Copy exactly. Include the line containing "Task: Select the 新蛋配送订单 tab", every line after it, and the last line below, but no pictures.

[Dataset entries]
------

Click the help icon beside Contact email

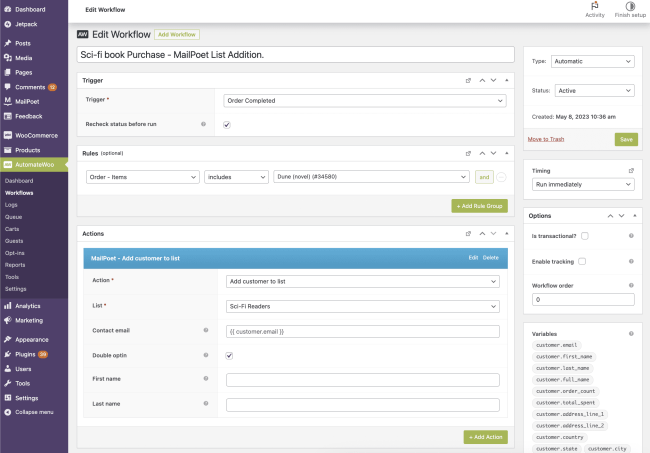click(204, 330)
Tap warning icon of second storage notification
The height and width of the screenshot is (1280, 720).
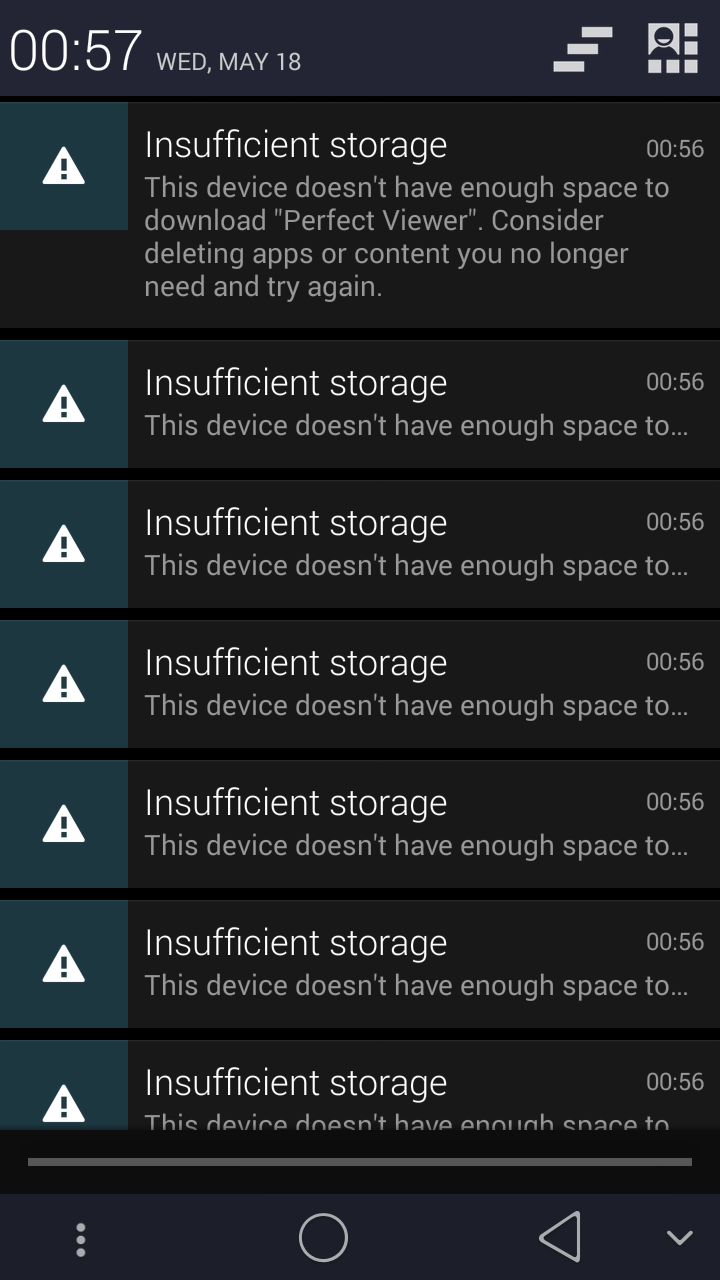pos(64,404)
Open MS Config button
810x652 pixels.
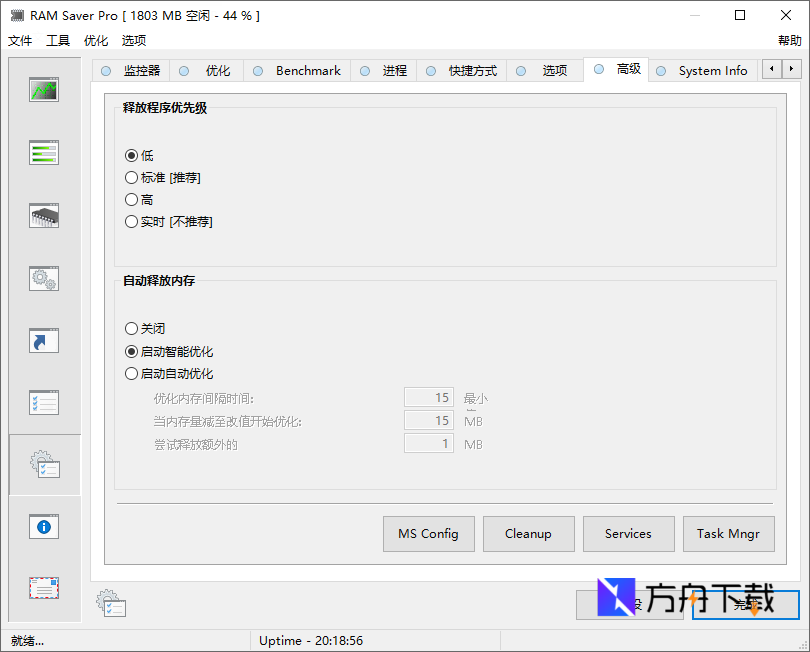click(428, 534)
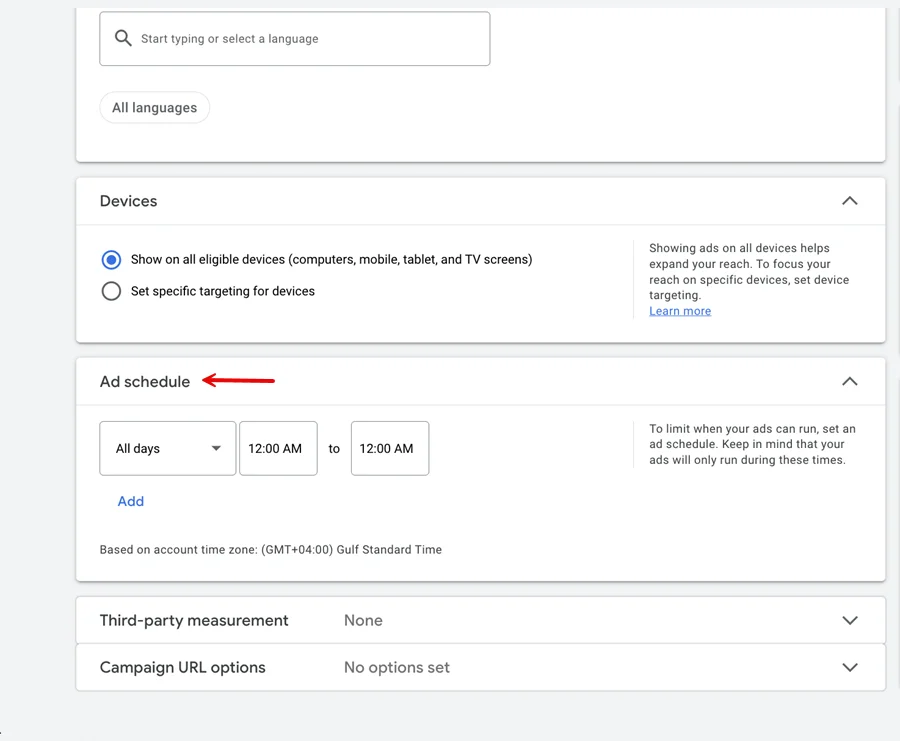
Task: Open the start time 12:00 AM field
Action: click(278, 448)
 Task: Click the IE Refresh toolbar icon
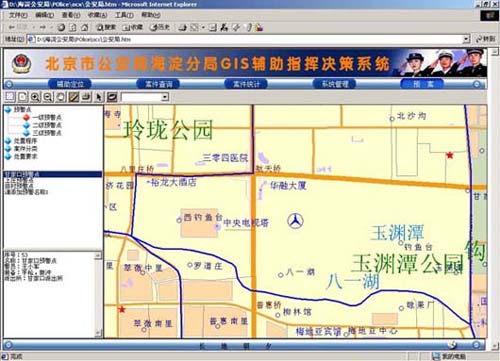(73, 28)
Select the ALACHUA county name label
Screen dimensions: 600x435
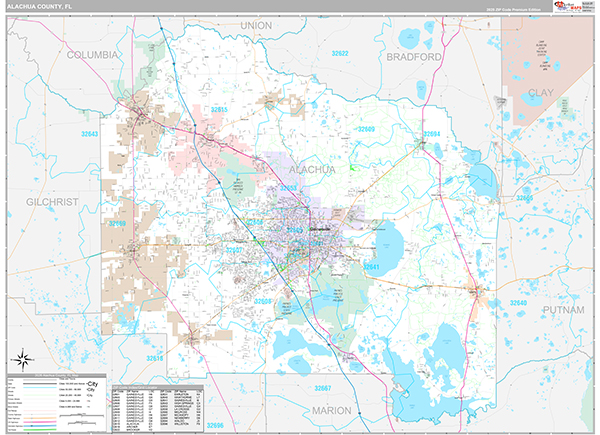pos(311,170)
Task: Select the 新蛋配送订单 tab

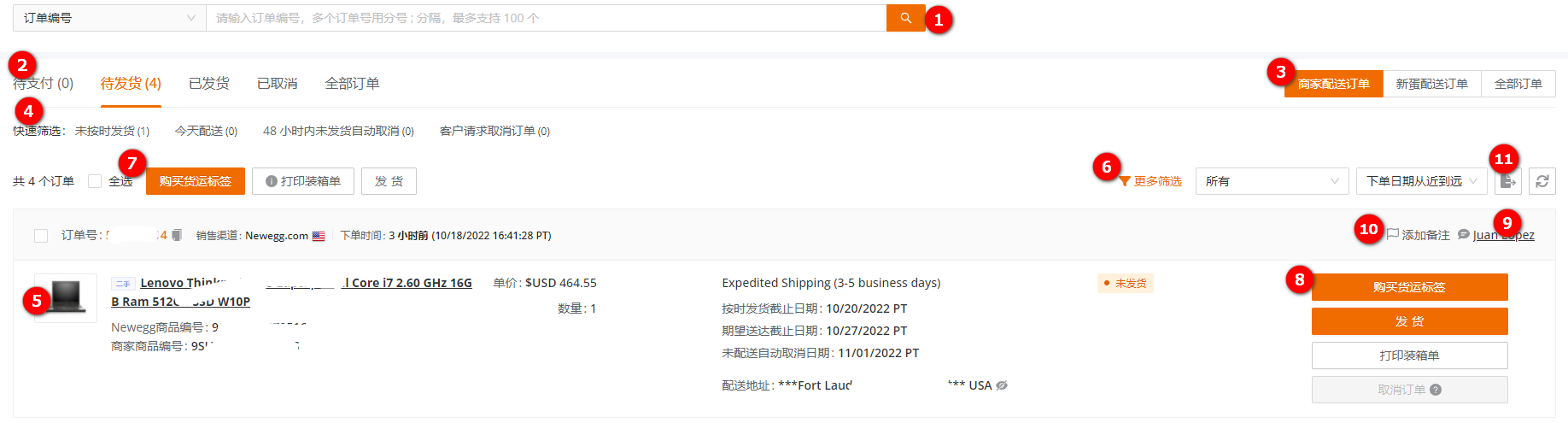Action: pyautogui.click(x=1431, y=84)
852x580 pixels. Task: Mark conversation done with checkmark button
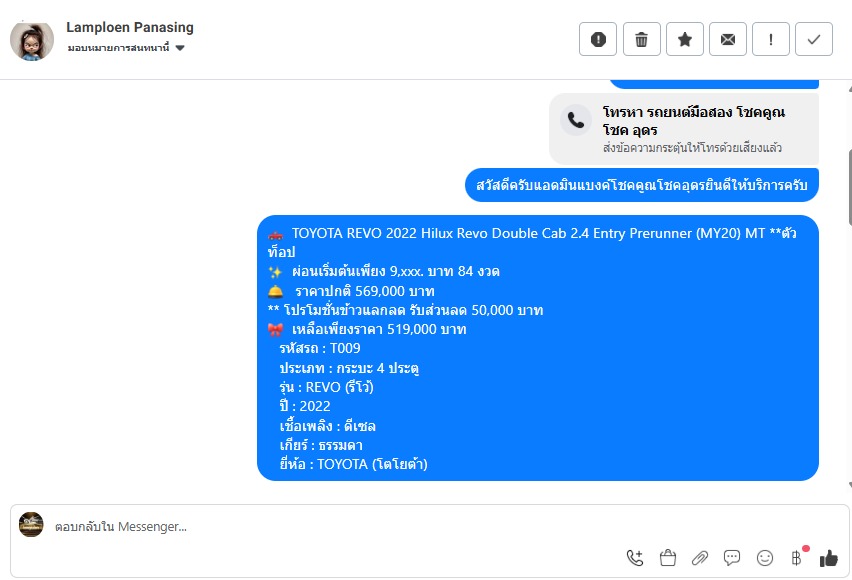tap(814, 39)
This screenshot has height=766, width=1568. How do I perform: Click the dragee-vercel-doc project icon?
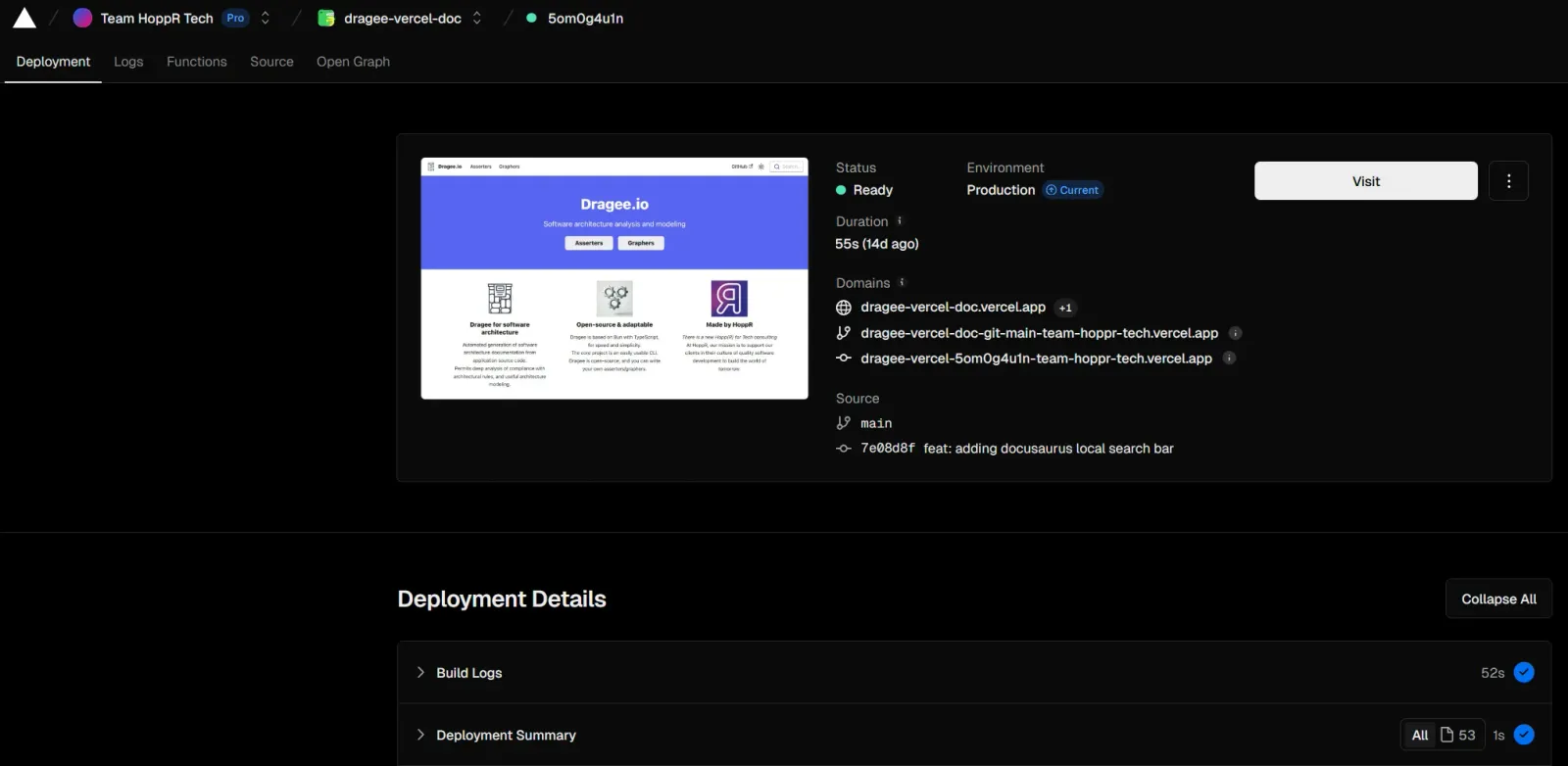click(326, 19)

------

### RESULT
Task: Select the 新蛋配送订单 tab

Action: pyautogui.click(x=1431, y=84)
852x580 pixels. Task: Mark conversation done with checkmark button
tap(814, 39)
This screenshot has height=766, width=1568. How do I perform: Click the dragee-vercel-doc project icon?
click(326, 19)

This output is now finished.